El Sabor Nunca Muere

La Costeña conmemoró el décimo aniversario de su icónica campaña de Día de Muertos: El Sabor Nunca Muere con una experiencia única: Entre La Vida y La Muerte: De Flamenco a la Mexicana, dirigida por la bailarina María Aliaga y presentada en el histórico Ex Convento de San Hipólito, en la Ciudad de México.

Este año, la campaña invita a mirar la tradición desde un ángulo más íntimo, con un mensaje de agradecimiento hacia quienes ya no están físicamente, pero cuyo legado vive en los sabores, las costumbres y las historias que se comparten en familia.

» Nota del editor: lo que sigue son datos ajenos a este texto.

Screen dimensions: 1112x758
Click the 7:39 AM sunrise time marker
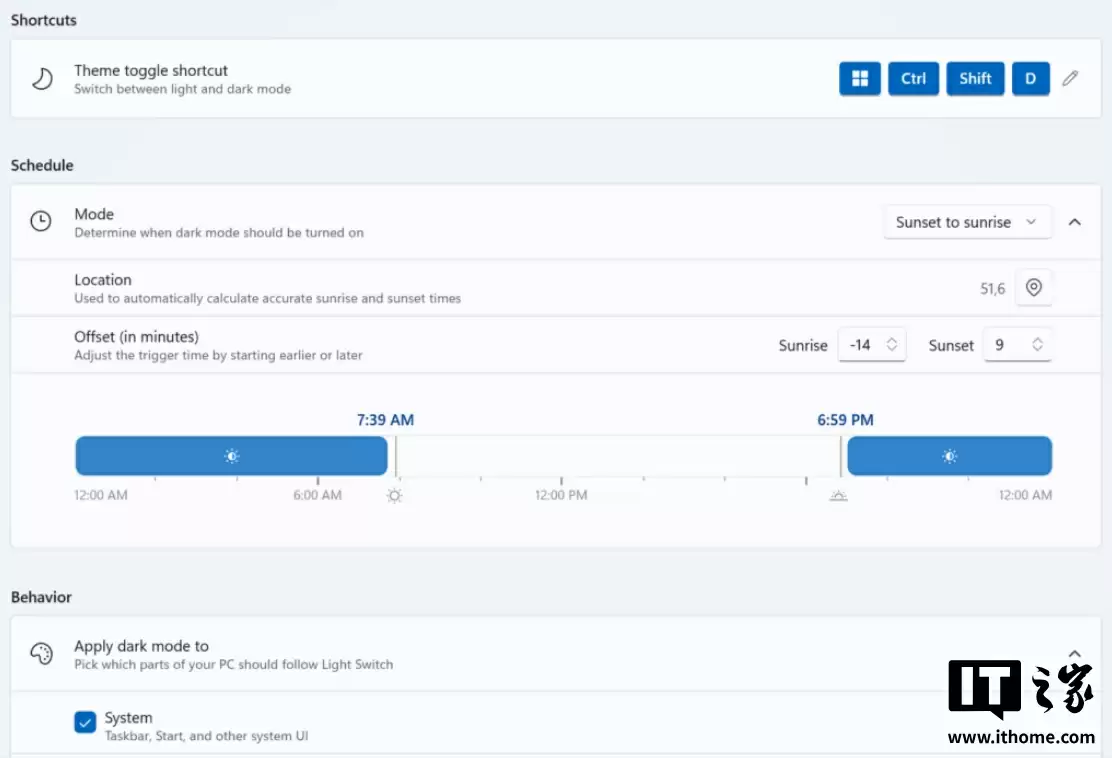[x=385, y=420]
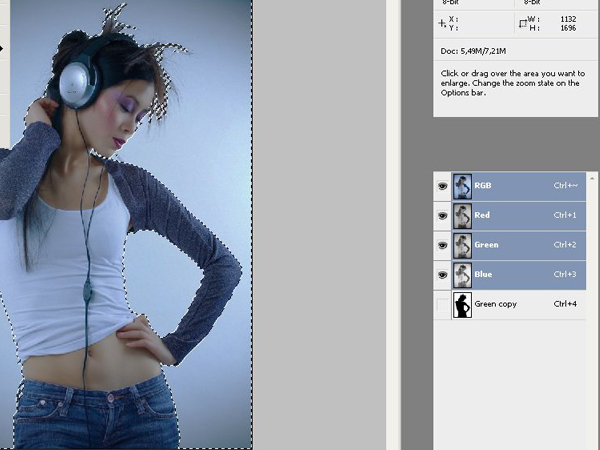This screenshot has height=450, width=600.
Task: Click the W H dimensions icon
Action: 522,24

“En La Costeña creemos que cada altar encendido es un abrazo cálido al alma, y que los sabores de nuestra mesa son el puente que nos conecta con esas memorias. Con El Sabor Nunca Muere queremos acompañar a las familias en esta celebración, transformando la tradición en un momento de unión y homenaje que permanece más allá del tiempo”, comentó Ana Belén Díez, directora de Mercadotecnia de la marca.

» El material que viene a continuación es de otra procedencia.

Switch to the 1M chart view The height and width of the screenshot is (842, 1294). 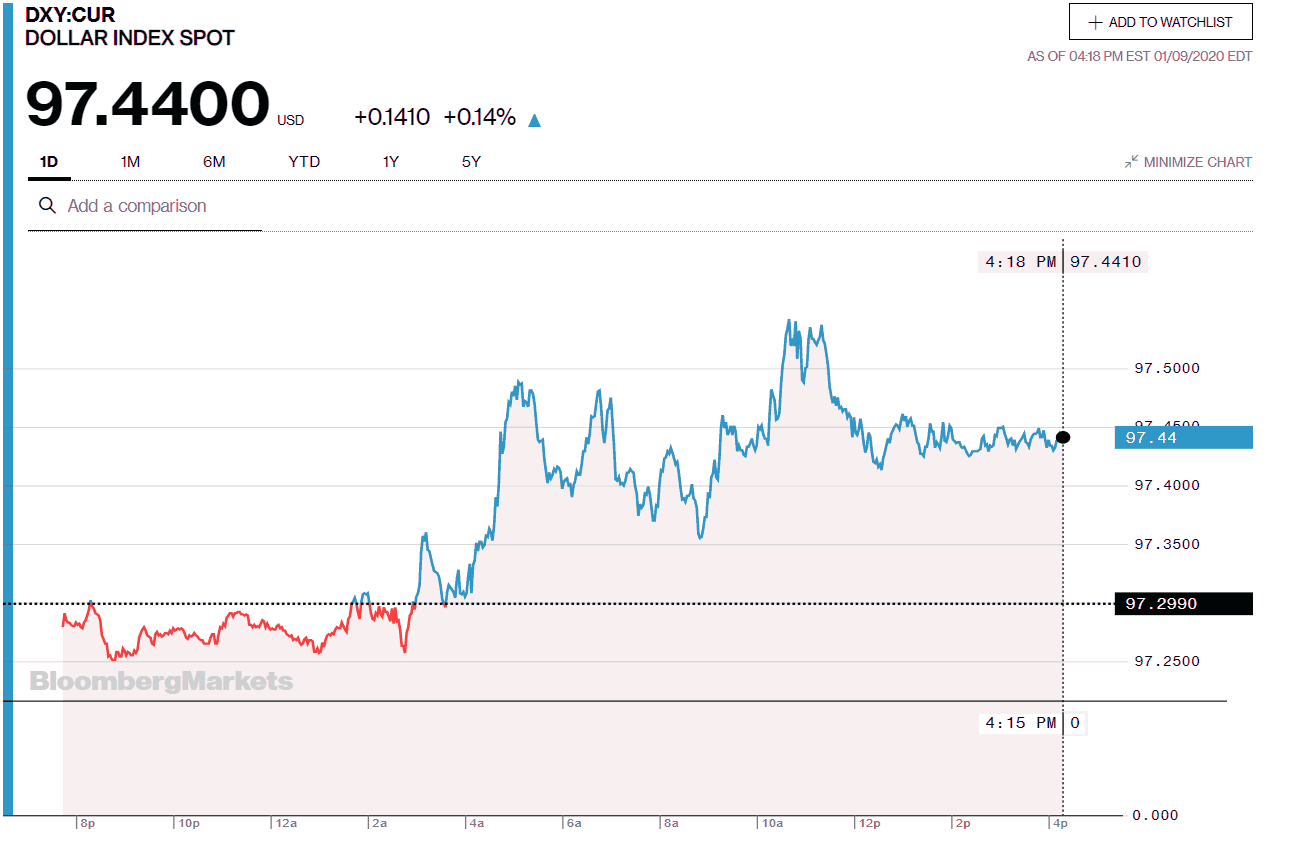(129, 161)
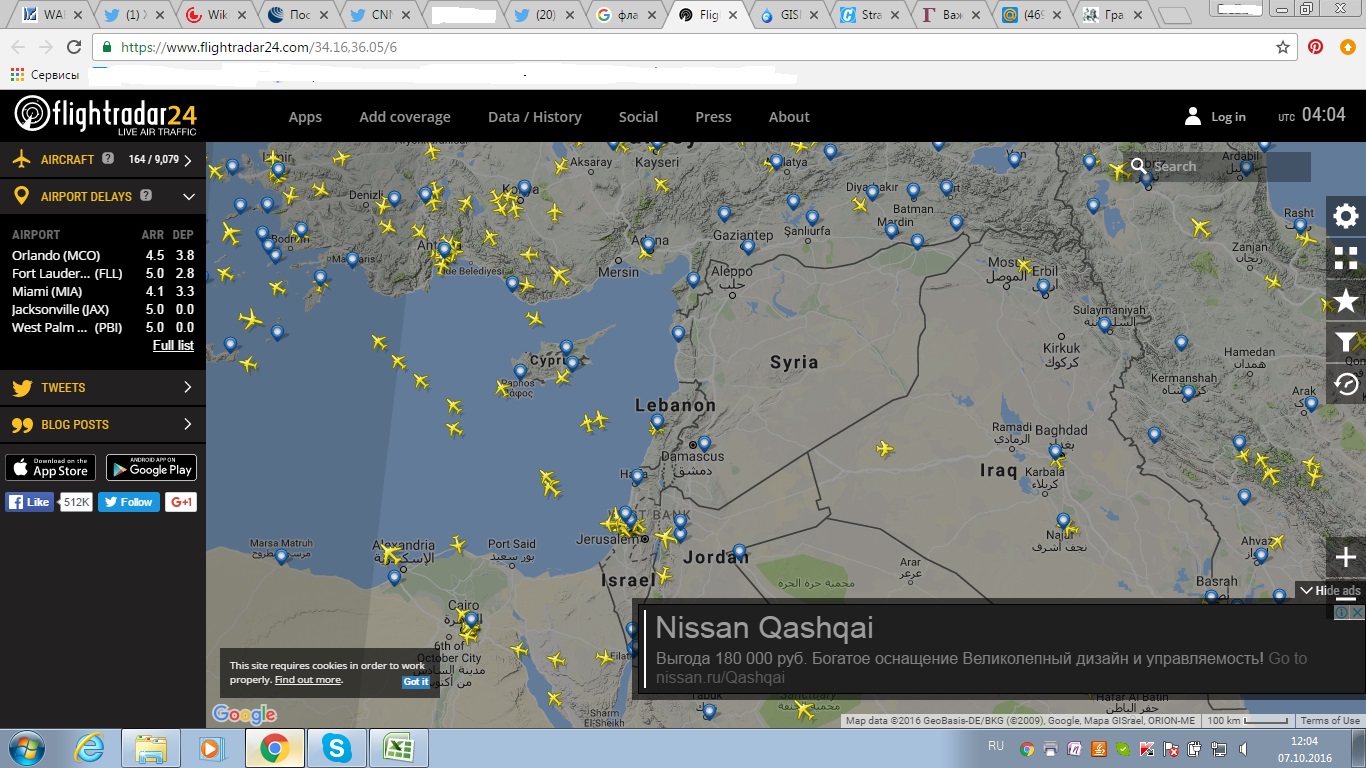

Durante la inauguración, directivos de marca e invitados especiales disfrutaron de una celebración que capturó la esencia de esta festividad tan especial. Los asistentes pudieron experimentar de primera mano cómo el sabor y la tradición se entrelazan para mantener viva la memoria de nuestros antepasados en un escenario histórico que se convirtió en altar, ritual y celebración.

“Honrar nuestras raíces también significa encontrar nuevas formas de celebrarlas. El Sabor Nunca Muere es hoy una expresión viva de lo que somos: una marca que une tradición, familia y orgullo mexicano. A diez años de su creación, seguimos mirando hacia adelante, innovando y compartiendo con el mundo ese sabor que nos identifica y nos emociona”, concluyó Alberto Arellano, Director General de la marca.